We claimed the system to be low cost compared to the purchase and installation of a new lower-field MRI system. Comparing our costs of approximately 100 k CHF (including investments and initial pulse-programming/development costs) to the purchase of a new lower-field system—likely being in the 1 M CHF range without siting related costs—ramp-down of an existing system, especially if transmit/receive hardware is already available, is a viable, cost-effective option.

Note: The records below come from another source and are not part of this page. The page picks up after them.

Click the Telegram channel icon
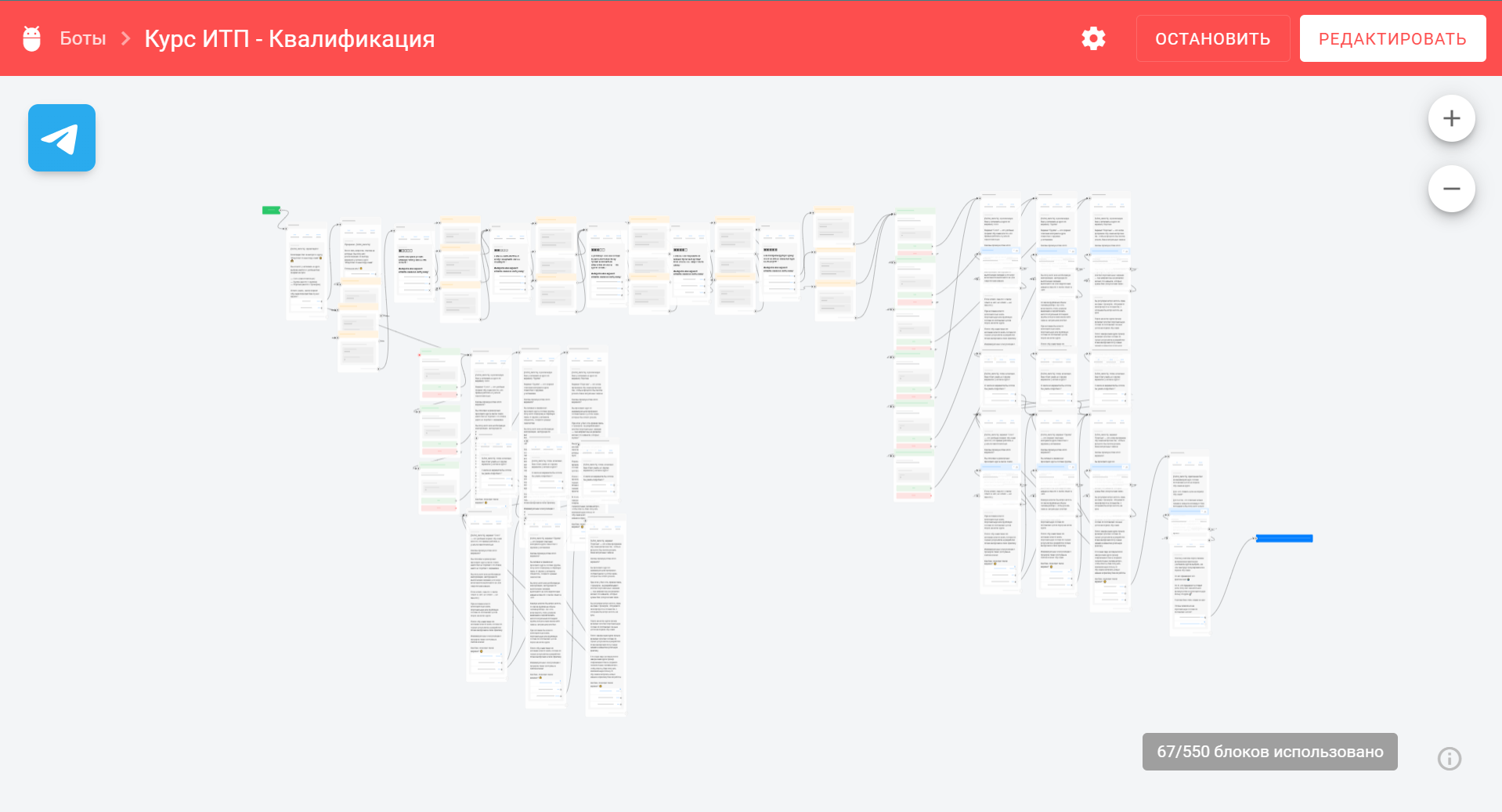This screenshot has width=1502, height=812. pos(62,138)
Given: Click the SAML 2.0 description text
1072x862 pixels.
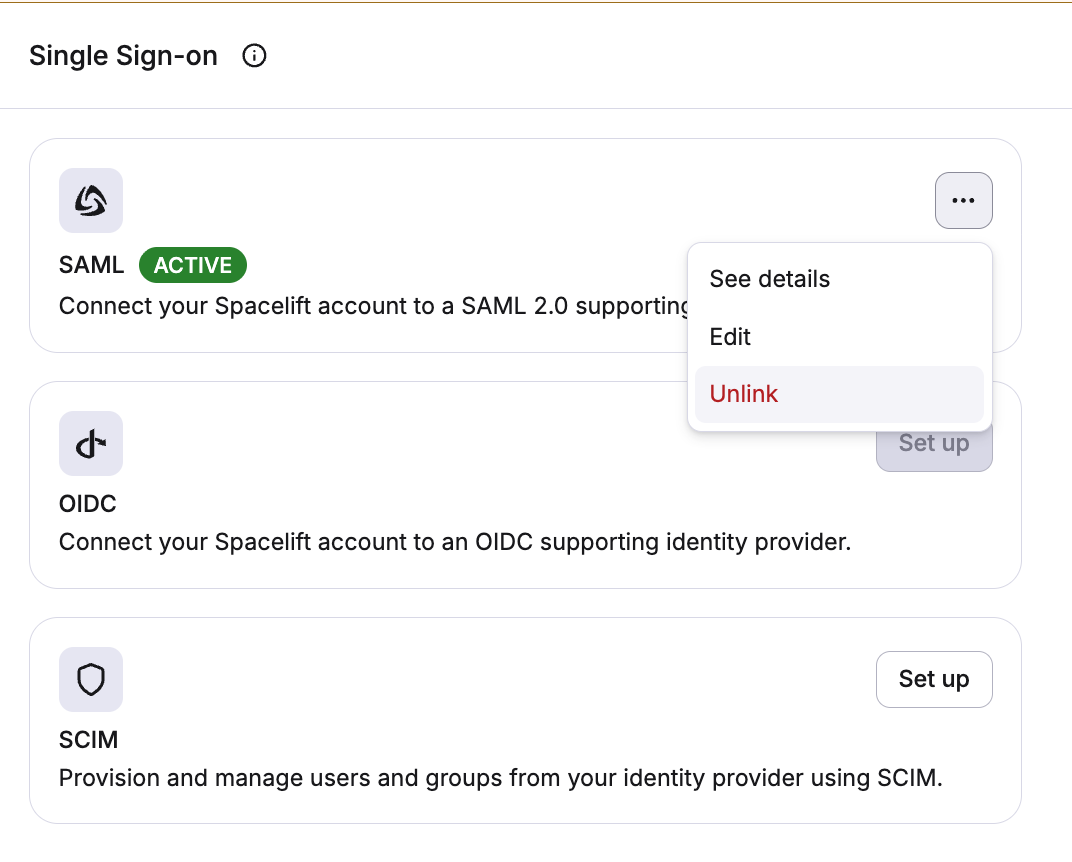Looking at the screenshot, I should coord(370,306).
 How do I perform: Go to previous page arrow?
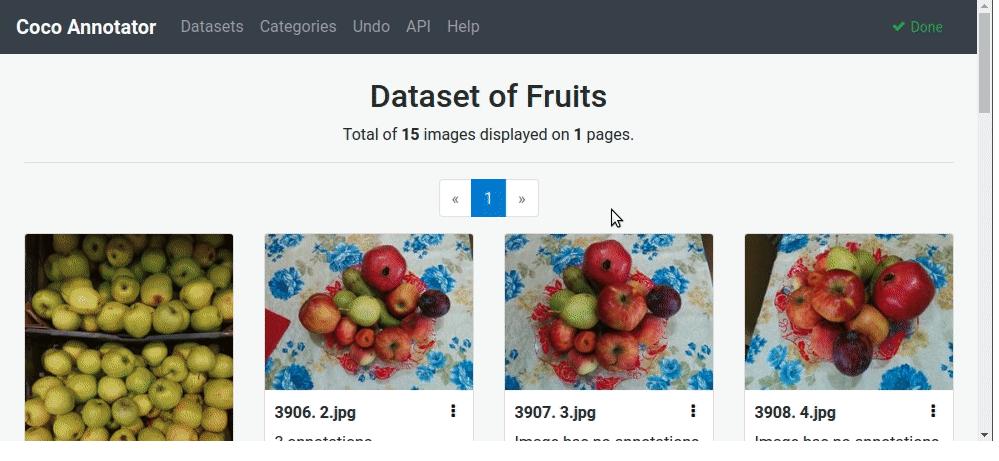coord(455,198)
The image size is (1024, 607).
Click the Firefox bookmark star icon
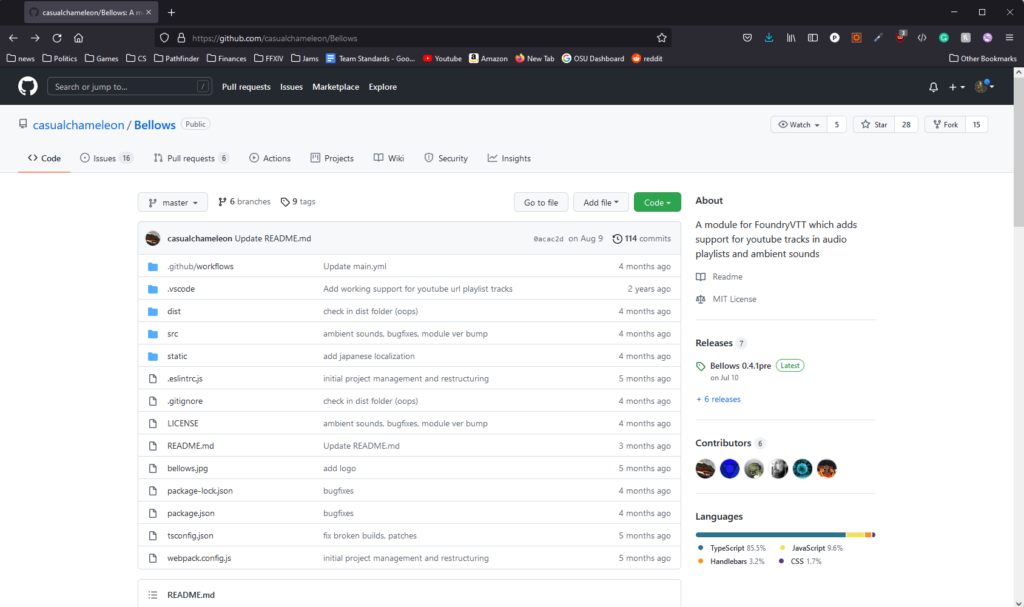coord(661,38)
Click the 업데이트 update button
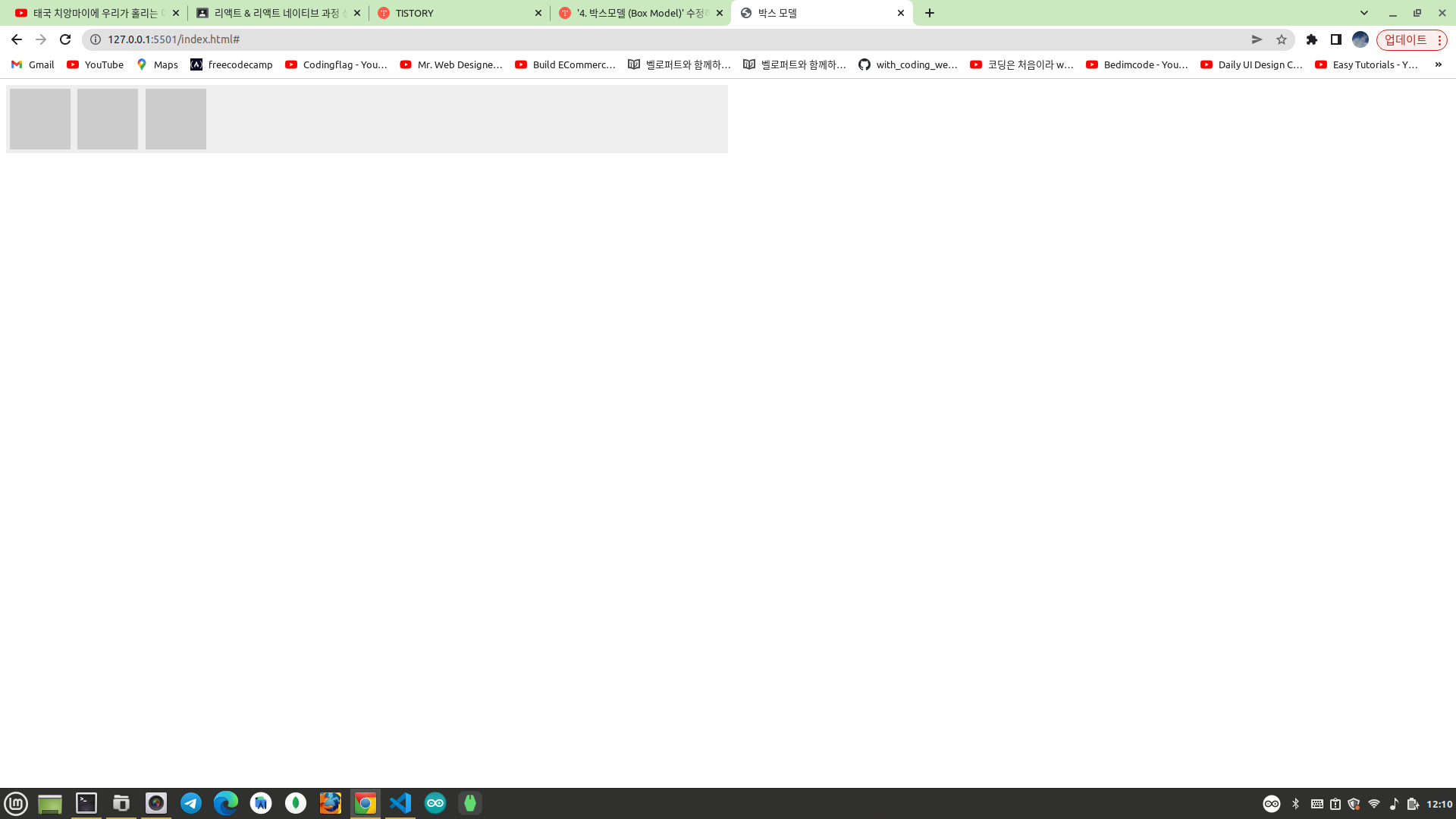The width and height of the screenshot is (1456, 819). pyautogui.click(x=1405, y=39)
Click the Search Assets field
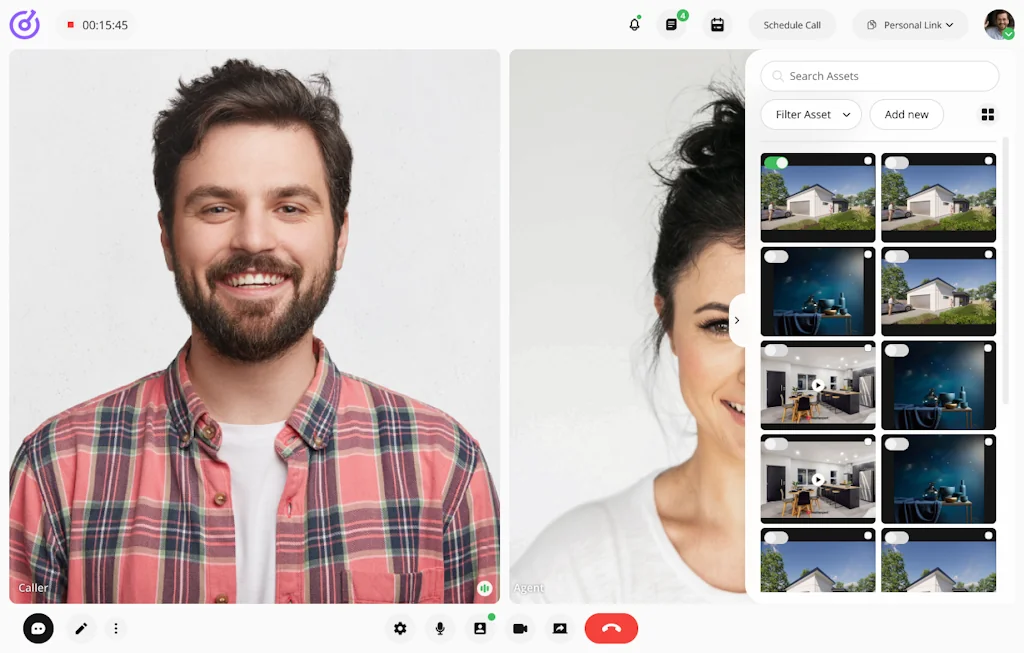 pos(880,76)
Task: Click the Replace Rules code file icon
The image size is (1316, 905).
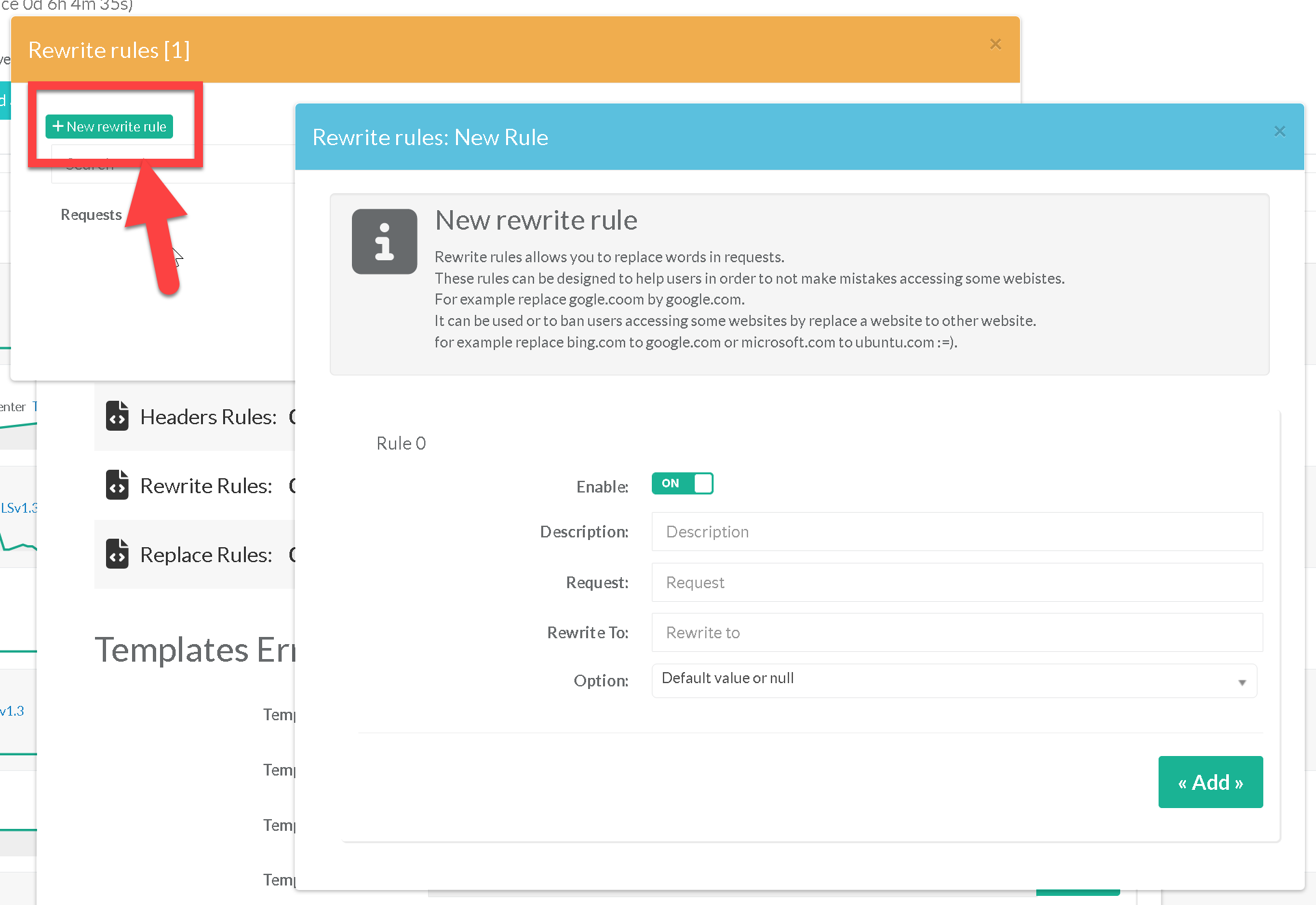Action: tap(117, 554)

The overall experience of ramping down a high-field MRI was experimental as we faced many issues that have been solved on clinical systems with methods in place that completely shield the high-level user from their existence, e.g., automatic receive gain adjustment to prevent ADC overflow. These issues were reexperienced as measures normally active on a clinical system were not operational due to the lack of tuned body and pickup coils. Despite these challenges, it was a great learning experience especially with regards to the fundamental mechanisms of MRI and the tremendous engineering effort that has been put into state-of-the-art machines. A body coil tuned to 0.75 T would have been of enormous help for both transmit homogeneity and making preparation phases work. Purchasing a volume transmitter coil to improve transmit homogeneity was also considered, however, as our system has a narrow bore (60 cm), only limited space remains for additional transmit hardware. In hindsight, it would have also been helpful to carefully study other experimental systems that also operate without a body coil, such as the Philips 7 T Achieva, to transfer preparation phases and pulse-programming features. Additionally, there are many user-hidden variables that optimize the scanner for a particular field strength. It is important to spend exclusive time to ensure these are set properly for low-field operation.

Conclusion

Clinical 3 T systems can be temporarily ramped down and operated at 0.75 T by exploiting 13C transmit/receive hardware allowing to run and reconstruct clinical and research protocols with minimal software modifications. This approach allows to study and compare MRI and MRS application on the very same system with limited time and cost overhead.